START Source data

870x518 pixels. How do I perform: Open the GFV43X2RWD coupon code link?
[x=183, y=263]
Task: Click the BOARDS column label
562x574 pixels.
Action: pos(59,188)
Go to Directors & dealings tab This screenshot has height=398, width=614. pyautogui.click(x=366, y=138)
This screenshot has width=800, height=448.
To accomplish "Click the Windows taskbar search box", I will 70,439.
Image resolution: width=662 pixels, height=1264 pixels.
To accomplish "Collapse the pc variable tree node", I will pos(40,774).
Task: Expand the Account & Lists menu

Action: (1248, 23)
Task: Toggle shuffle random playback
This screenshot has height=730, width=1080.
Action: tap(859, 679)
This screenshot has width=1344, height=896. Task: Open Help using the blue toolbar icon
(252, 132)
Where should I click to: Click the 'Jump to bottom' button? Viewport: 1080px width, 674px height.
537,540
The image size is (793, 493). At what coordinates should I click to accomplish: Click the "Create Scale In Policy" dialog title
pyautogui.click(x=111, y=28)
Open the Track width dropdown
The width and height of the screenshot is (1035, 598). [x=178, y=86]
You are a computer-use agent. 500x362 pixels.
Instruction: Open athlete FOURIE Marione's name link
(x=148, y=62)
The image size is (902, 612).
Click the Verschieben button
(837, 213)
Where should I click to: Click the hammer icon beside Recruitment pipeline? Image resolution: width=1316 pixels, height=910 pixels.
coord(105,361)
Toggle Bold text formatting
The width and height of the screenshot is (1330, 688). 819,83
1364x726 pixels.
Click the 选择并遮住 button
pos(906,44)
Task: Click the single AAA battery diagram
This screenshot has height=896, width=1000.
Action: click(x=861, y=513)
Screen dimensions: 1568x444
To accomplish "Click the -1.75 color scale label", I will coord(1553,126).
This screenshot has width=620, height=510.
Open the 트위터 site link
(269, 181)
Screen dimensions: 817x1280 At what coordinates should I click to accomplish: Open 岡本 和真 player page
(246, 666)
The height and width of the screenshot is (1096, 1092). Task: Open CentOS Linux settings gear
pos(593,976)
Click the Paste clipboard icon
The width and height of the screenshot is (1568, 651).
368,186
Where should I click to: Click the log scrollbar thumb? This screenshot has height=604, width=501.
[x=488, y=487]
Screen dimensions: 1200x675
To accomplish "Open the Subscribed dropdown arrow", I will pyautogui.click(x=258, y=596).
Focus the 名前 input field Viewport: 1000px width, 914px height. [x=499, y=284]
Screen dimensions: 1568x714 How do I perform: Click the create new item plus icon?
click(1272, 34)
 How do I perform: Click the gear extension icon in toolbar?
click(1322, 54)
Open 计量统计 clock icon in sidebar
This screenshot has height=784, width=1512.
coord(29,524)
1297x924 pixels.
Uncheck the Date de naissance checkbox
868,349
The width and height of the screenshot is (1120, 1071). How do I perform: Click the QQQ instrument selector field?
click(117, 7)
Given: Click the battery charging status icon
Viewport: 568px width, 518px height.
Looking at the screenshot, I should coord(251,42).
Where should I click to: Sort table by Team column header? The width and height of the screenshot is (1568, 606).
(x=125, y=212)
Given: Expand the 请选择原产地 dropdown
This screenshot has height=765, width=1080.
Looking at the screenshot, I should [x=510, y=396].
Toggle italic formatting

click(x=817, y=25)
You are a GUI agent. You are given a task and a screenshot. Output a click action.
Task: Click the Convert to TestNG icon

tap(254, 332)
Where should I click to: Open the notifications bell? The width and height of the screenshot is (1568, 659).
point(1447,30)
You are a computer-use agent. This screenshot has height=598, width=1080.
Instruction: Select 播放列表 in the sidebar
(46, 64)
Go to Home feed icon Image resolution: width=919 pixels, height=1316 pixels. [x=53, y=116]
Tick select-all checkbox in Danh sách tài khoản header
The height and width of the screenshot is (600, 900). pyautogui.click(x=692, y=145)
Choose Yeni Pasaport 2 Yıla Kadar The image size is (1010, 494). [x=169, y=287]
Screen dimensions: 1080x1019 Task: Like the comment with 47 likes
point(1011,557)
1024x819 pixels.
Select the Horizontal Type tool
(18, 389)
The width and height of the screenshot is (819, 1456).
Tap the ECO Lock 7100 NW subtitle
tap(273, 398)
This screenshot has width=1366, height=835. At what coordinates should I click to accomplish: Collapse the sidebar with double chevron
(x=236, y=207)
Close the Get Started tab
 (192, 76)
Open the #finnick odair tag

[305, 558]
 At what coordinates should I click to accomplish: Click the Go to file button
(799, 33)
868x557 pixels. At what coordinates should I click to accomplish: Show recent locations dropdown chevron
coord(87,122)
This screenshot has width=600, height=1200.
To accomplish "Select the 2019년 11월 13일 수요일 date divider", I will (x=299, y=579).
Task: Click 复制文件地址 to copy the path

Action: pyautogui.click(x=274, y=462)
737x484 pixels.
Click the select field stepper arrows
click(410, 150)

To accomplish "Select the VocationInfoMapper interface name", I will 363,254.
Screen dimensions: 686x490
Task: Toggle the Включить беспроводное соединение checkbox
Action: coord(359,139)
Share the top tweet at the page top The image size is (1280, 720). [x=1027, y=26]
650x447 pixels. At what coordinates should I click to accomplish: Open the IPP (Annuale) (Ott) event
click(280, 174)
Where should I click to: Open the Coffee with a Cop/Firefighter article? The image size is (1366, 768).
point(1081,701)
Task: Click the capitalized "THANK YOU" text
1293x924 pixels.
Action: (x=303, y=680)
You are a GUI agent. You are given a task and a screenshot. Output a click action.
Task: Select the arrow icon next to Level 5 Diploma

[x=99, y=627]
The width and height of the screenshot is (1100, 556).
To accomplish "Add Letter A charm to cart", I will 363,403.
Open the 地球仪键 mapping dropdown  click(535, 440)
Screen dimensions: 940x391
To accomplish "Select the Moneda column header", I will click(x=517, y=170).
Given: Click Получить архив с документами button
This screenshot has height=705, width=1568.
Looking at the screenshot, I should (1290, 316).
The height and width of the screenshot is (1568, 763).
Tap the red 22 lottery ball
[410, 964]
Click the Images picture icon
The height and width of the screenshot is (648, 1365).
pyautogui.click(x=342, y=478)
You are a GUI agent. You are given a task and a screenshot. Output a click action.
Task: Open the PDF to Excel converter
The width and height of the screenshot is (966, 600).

END Source data

What to work on: What belongs in the answer is each line of the listing that contains the word "computer".

Answer space:
You are a computer-use agent. 500x362 pixels.
You are a computer-use agent. This screenshot has height=598, width=1080.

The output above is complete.